Thursday, 28 February 2019
Nithe i dtosach suíonna - Commencement Matters
Mental Health Policy
For more than one year, the Oireachtas Committee on the Future of Mental Health Care, of which I was a member, carried out a great deal of work investigating the services in place our country, identifying problems and potential solutions and holding the HSE, Department of Health and Government to account. The committee was dissolved in October 2018, following the publication of its final report. In truth, the committee was only at the beginning of its work. I have no doubt that the Minister of State, Deputy Catherine Byrne, shares my belief that the committee was valuable and shone a light on many important mental health issues that had previously been ignored or covered to an insufficient degree. It is essential that this and other work continues and expands over the coming months and years to facilitate the scrutiny of policy, develop new ideas and encourage debate and accountability.
I ask the Minister of State what is her stance on the re-establishment of the committee. The committee called consistently for a strong and robust implementation plan and its re-establishment would be a useful component of that work. In the context of the continuing crisis in mental health services, the failure to implement A Vision for Change and plans to introduce new legislation to overhaul the Mental Health Act 2001, this committee's role could not be more important. I await the Minister of State's response and hope I will hear positive news.

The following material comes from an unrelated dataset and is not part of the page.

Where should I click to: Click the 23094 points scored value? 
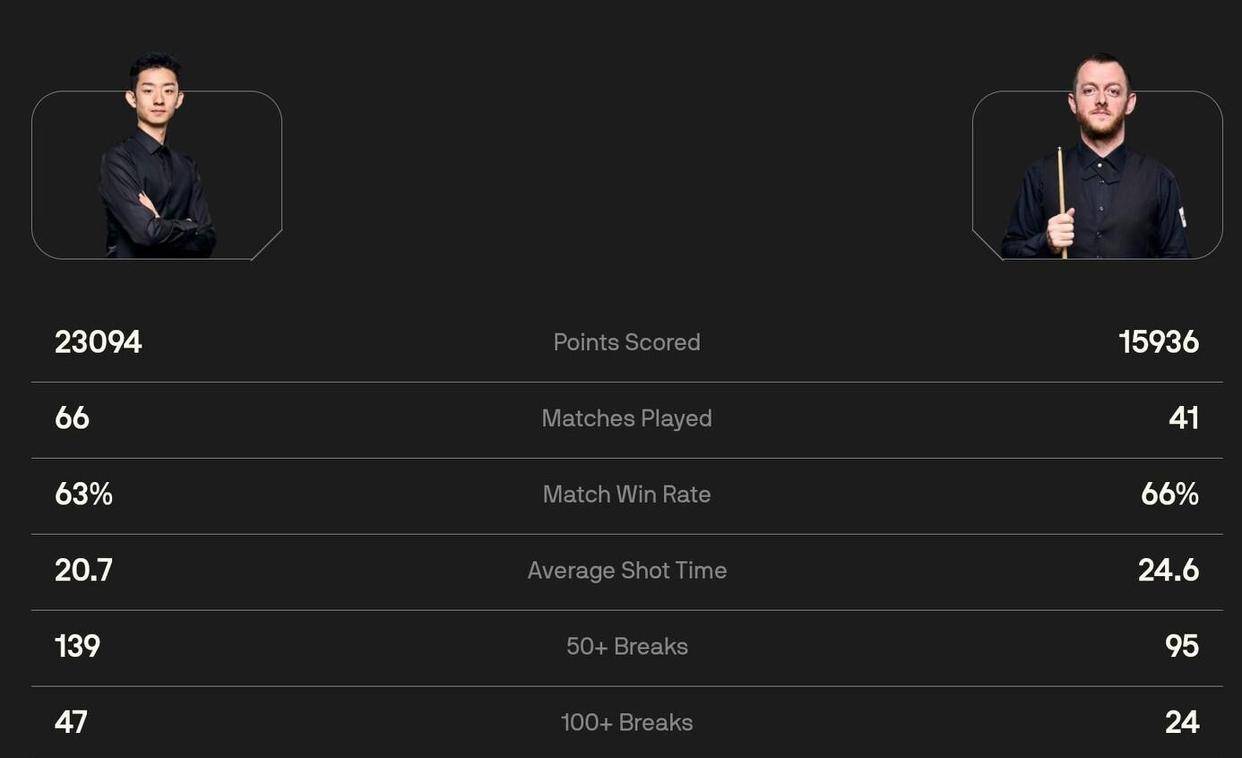tap(98, 342)
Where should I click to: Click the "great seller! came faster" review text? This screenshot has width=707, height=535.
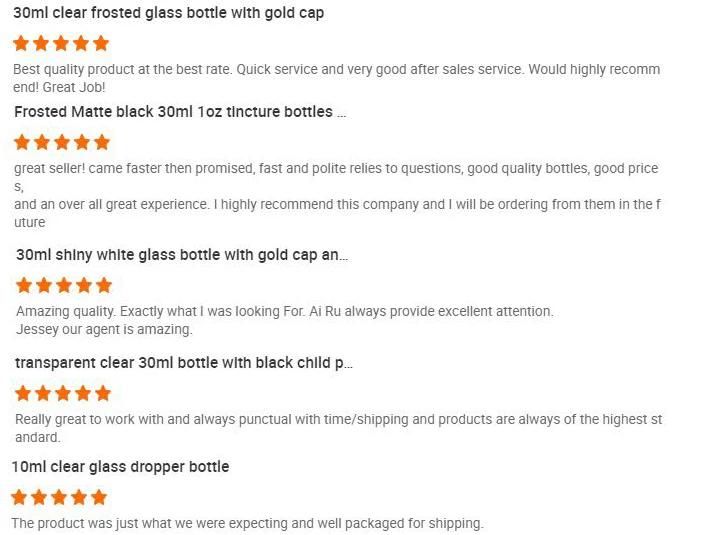[x=336, y=169]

On behalf of the Minister of State, Deputy Jim Daly, I thank Senator Devine for raising this issue. As the Senator is aware, the Joint Committee on the Future of Mental Health Care was established in July 2017 with the aim of achieving cross-party agreement on the implementation of a single long-term vision for mental healthcare and the direction of mental health policy in Ireland. The main aim of the joint committee was to examine the delivery of mental health services with a focus on finding, recruitment challenges and increased access to services. The joint committee produced two interim reports dated December 2017 and April 2018, respectively, and a final report was launched in October 2018.
Under its terms of reference, the joint committee recognised that the Department of Health was simultaneously conducting a review of the national mental health policy, A Vision for Change. The joint committee invited various individuals and professionals with expertise in mental health to attend monthly meetings and provide input from their own perspectives on how best to reduce waiting times, increase capacity and provide additional mental healthcare services nationally. Upon completion of its final report, the work of the Oireachtas committee came to an end. While the committee requested in its final report that it be established on a permanent footing, the terms of reference provided that it would make its final report to both Houses of the Oireachtas by 31 October 2018 and "thereupon stand dissolved". Consequently, there are no plans to establish the committee on a permanent basis.

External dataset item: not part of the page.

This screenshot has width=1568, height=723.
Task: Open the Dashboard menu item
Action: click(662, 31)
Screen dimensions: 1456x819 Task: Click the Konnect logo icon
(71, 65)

Among the main objectives of the committee was to assist with the completion of the implementation of A Vision for Change to create a more integrated mental healthcare service of the highest quality. As such, the committee's work was firmly affiliated with the refresh policy of A Vision for Change, which is now nearing completion. From an early stage in the refresh process, there was an emphasis on the importance of consultation. Over 1,000 individuals, including service users, health professionals and community groups, provided input into that consultation process. A major review was undertaken to include recent policy recommendations contained in interdepartmental reports. As part of the review, all submissions to the joint committee were coded with relevant actions embedded in the refresh process under A Vision for Change. It is anticipated that the final report on the refresh process under A Vision for Change will be completed by end of the first quarter of 2019. The report will be informed by the work of the joint committee and the key concerns presented to the committee by various stakeholders during its consultation process will be taken on board.In line with the recommendations of the committee, the refreshed A Vision for Change will support better access, personalised choice and greater service user involvement, while those charged with its implementation will be fully accountable to the Oireachtas.

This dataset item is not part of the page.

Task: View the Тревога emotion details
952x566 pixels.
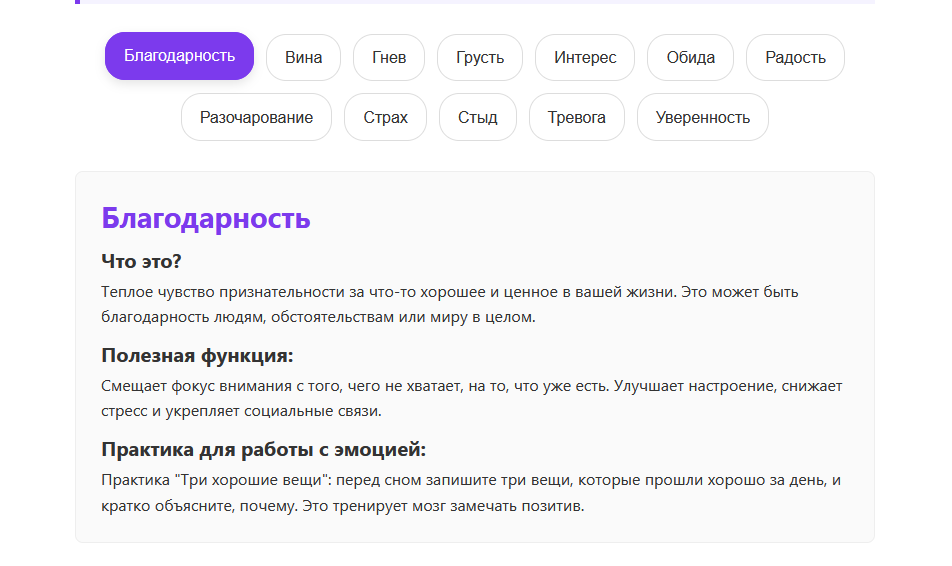Action: point(576,117)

That response is very disappointing. There are no plans to establish the committee on a permanent basis. This is contrary to statements made by Ministers while the committee was doing its work. We kept the focus on the 80 or so children who were still admitted to acute mental hospitals and the shambolic finances of the HSE when it came to the provision of mental health services in that it did not know where the money went or how it was spent. This goes against the tide.
In the implementation of A Vision for Change I was trying to work it out. It was launched in 2006 and to be complete in 2016, but that has not happened. Some 75% of it has not been implemented. Suggesting mental health services will be safe and secure by implementing the new improved version of A Vision for Change does not give me any succour or comfort. The Members of this and the other House will have to continue the fight to have the committee re-established because the issue of mental health has never been so important for the country. It is a crying shame to take the focus off it.
I refer back to the opening statement which clearly outlines that the key concerns presented to the committee by various stakeholders during the consultation process will be taken on board. On behalf of the Minister of State, Deputy Jim Daly, I thank the members of the Joint Committee on the Future of Mental Health Services for their work. Many people's voices were heard and what they said will be taken into account in the new revised version of A Vision for Change. I do not have anything to add about the committee being put back in place. The structures were clearly set out at the beginning and it was agreed that the committee would be dissolved in 2018, which is what happened. I am sure the Senator and others will pursue the matter through other avenues in the long term.